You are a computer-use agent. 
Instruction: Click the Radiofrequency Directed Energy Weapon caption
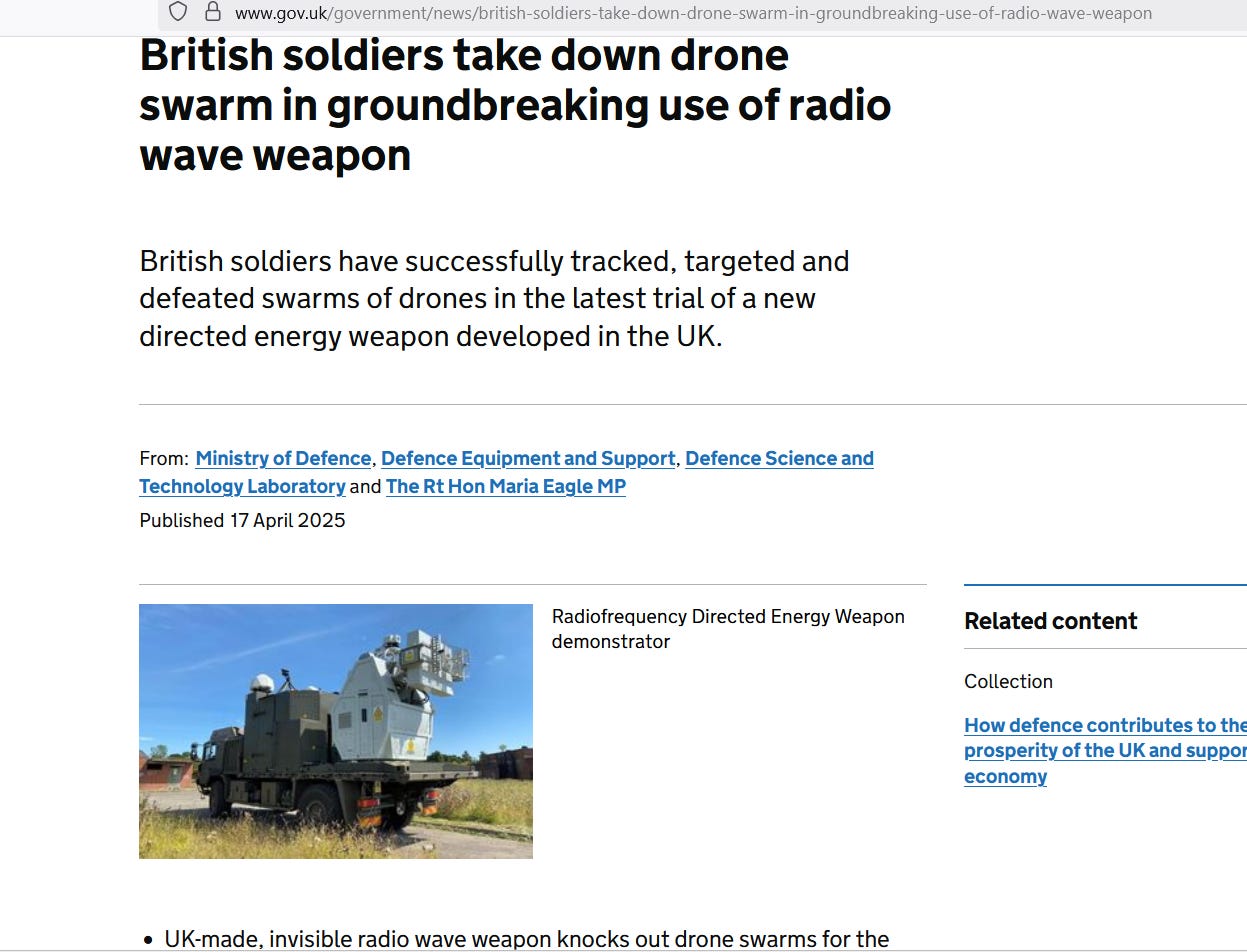[728, 629]
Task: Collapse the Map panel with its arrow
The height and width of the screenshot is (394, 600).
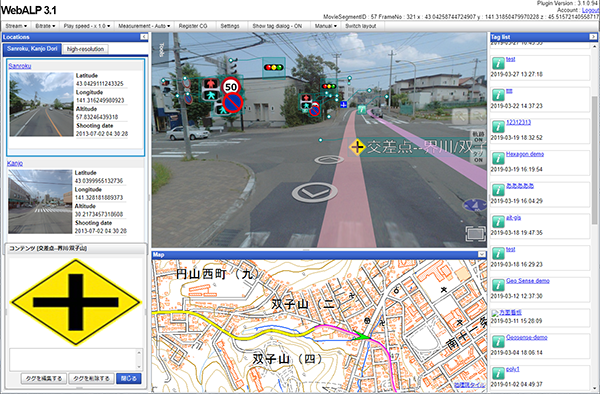Action: (x=481, y=255)
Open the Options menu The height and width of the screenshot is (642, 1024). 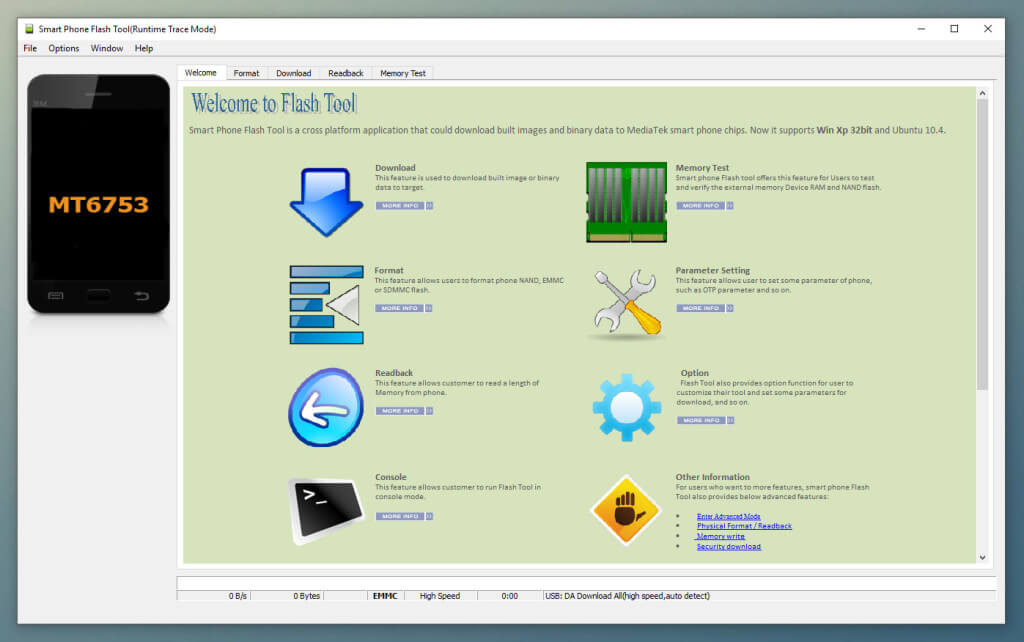point(64,48)
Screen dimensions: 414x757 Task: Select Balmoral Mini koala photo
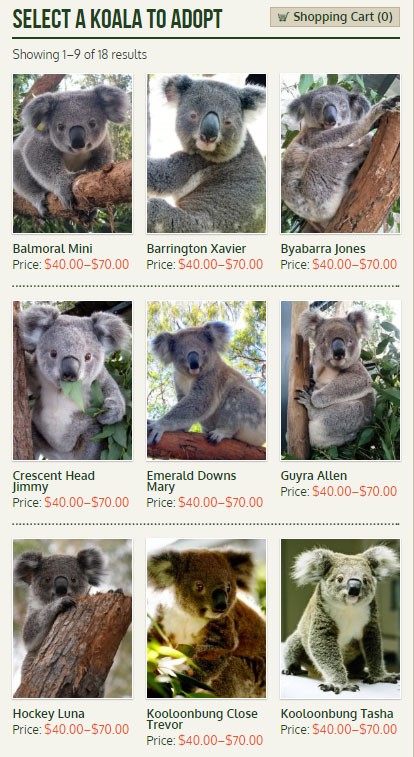pyautogui.click(x=72, y=154)
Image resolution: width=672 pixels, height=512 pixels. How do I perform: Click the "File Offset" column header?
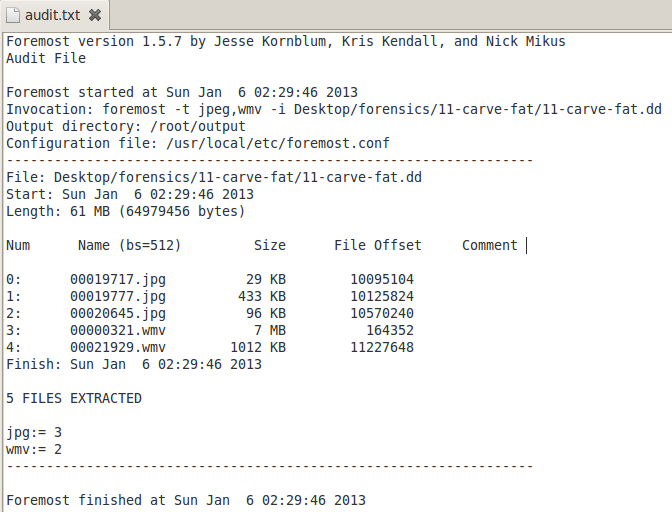point(377,245)
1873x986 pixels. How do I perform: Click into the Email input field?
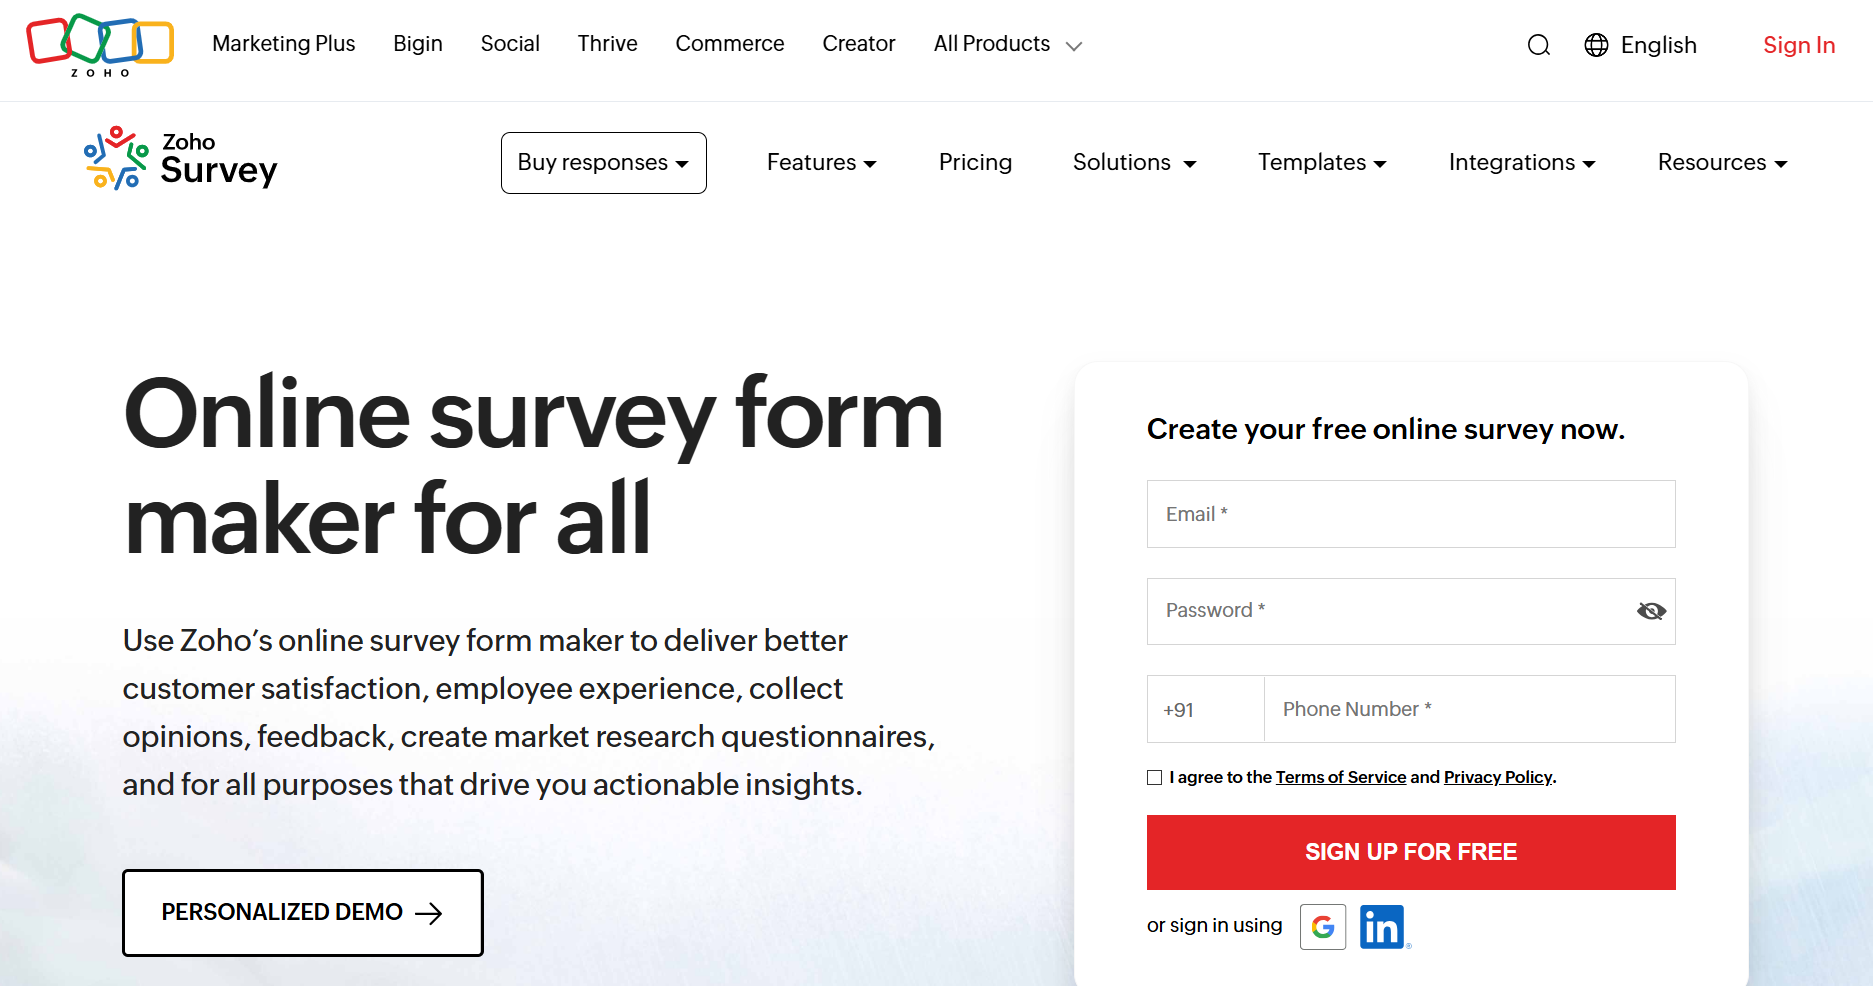pyautogui.click(x=1410, y=514)
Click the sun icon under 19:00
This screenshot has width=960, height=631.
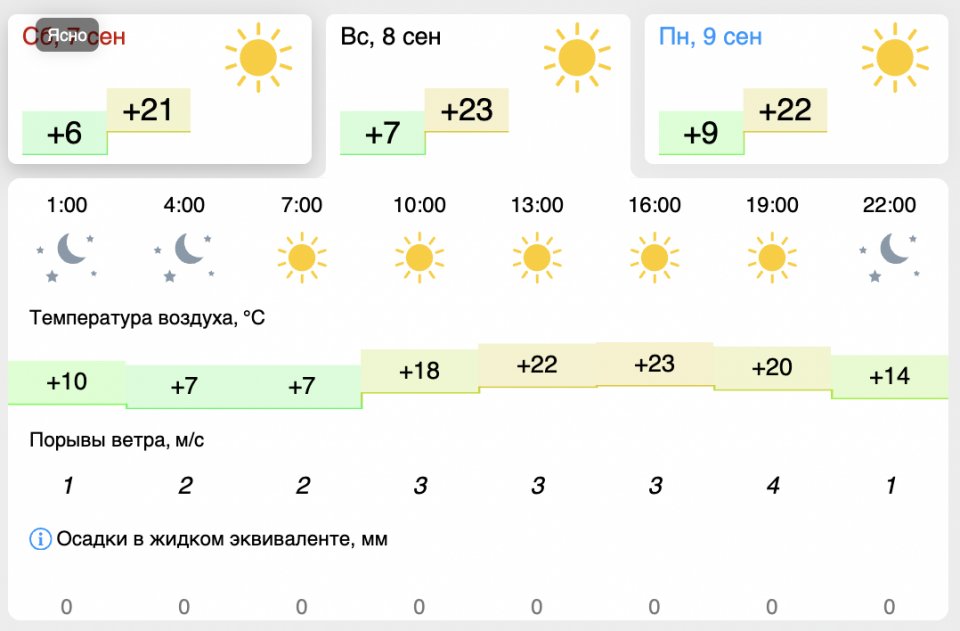click(772, 258)
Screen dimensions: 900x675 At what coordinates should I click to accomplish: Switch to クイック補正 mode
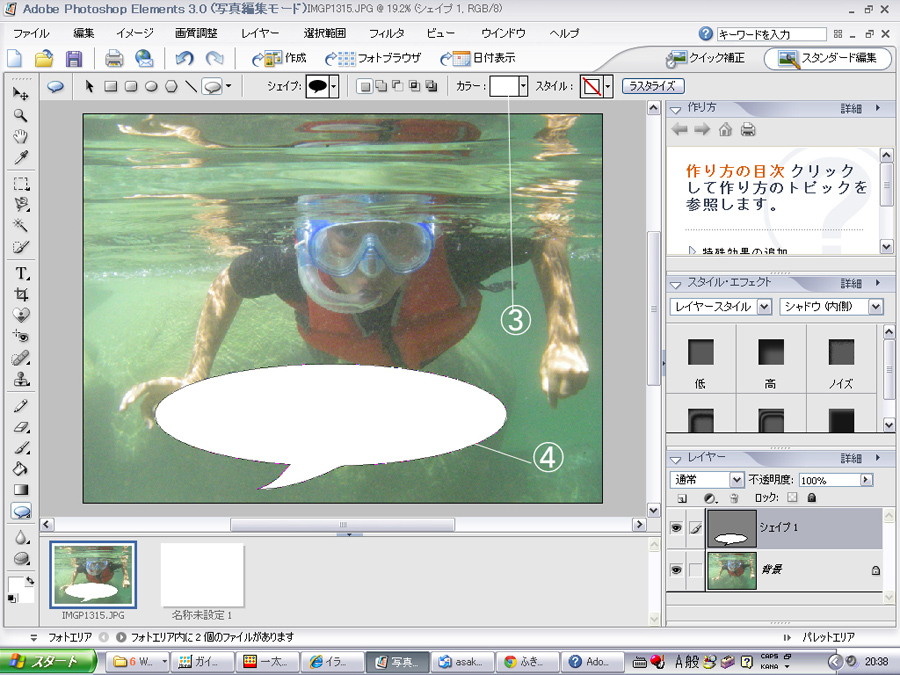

> _Exercise description_
With pictures left out, extract the lines from the one containing "This screenshot has width=960, height=631." to the end of the material above, both included, exactly as written.

> _Completed exercise_
This screenshot has width=960, height=631.
click(772, 258)
Screen dimensions: 900x675 At what coordinates should I click to accomplish: Switch to クイック補正 mode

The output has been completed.